Treatment with pembrolizumab monotherapy provided responses in patients with rare sarcomas that varied by histotype, as did progression-free survival (PFS) and overall survival (OS), according to findings presented by Prof. Jean-Yves Blay of the Centre Léon Bérard in Lyon, France at the ESMO Virtual Congress 2020.
Prof. Blay presented first results from a cohort of patients with rare sarcomas in the phase II, non-randomised parallel arm, open-label, multicentre AcSé Pembrolizumab study, which investigated the efficacy and safety of single agent pembrolizumab in rare cancers.
The histotypes evaluated were all rare sarcomas with an incidence of less than 0.2 cases per 100,000 individuals per year. The eligible patients were aged >18 years, with ECOG performance status ≤1, and advanced disease that was resistant to standard treatment.
Pembrolizumab was administered at 200 mg i.v. as a 30-minute infusion on Day 1 of every 21-day cycle for a maximum of 2 years to all participants. The primary endpoint of the study was the confirmed objective response rate (ORR) according to RECIST v1.1. and secondary endpoints included clinical benefit rate (CBR), duration of response (DoR), PFS, OS and safety.
The 80 patients with rare sarcomas were classified according to histotype into 5 groups: chordoma (n=24), alveolar soft-part sarcoma (ASPS, n=13), desmoplastic small round cell tumour (DSRCT; n=6), smarca4-malignant rhabdoid tumour (SMBT; n=6) and other histotypes (n=31).
From July 2017 to February 2020, patients received a median of 5 cycles (range, 1 to 33) of pembrolizumab.
Efficacy analysis of the overall patient population showed the best response was partial response (PR), which was observed in 13 (16.25%) patients (95% confidence interval [CI] 8.9-26.2%) and stable disease (SD) in 29 (36.25%) patients.
Response was found to be histotype dependent, with the group of patients with SMBT faring the best and patients with other histotypes showing the lowest response rate; 3 (50%) responses were observed in SMBT, 5 (39%) in ASPS, 1 (17%) in DSCRCT, 2 (8%) in chordoma, and 2 (6%) showed response in other histotypes (p = 0.010).

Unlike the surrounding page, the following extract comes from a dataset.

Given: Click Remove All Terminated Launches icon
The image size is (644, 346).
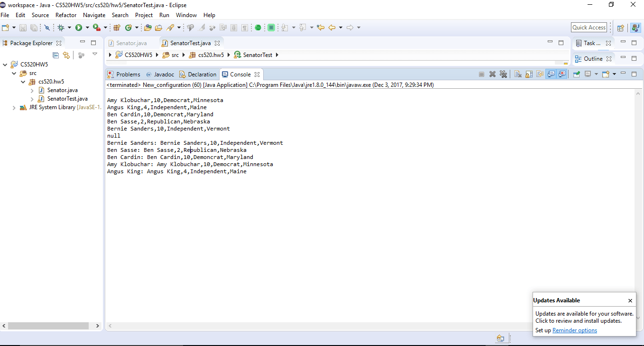Looking at the screenshot, I should coord(504,74).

Response was reflected in the survival rates; median PFS was 5.7 months in chordoma, 14 months in ASPS, 5 months in DSCRCT, not reached SMBT, and 2.7 months in the other histotypes group (p = 0.00016). At data cut-off, the 1-year PFS rates in the respective histotypes were 35%, 58%, 0, 62.5%, and 8%.
Median OS was reached in 3 of the 5 groups; median OS was 20 months in the chordoma cohort, in 7.4 months in DSRCT and 5.4 months in the other histotype group. The 1-year OS rates were 72% in chordoma, 90% in ASPS, 50% in DSCRCT, 83% in SMBT and 40% (p= 0.02) in the group with other histotypes.
Regarding the safety endpoint, trial discontinuation after receiving a median of 4 cycles was reported for 54 (67.5%) patients. Death occurred in 28 patients after receiving a median of 3 cycles; of these deaths, 27 were cancer-linked but due to other causes in one patient.
Prof. Blay and colleagues concluded that pembrolizumab shows high levels of prolonged activity in selected subtypes of rare sarcomas. These sarcomas are not consistently associated with PD-L1 expression, high TMB, cell infiltrates, or tertiary lymphoid structures. Translational research to understand the determinants of response is ongoing.
This UNICANCER study was funded by MSD.
1619O – Blay J-Y, Chevret S, Penel N, et al. High clinical benefit rates of single agent pembrolizumab in selected rare sarcoma histotypes: First results of the AcSé Pembrolizumab study. ESMO Virtual Congress 2020.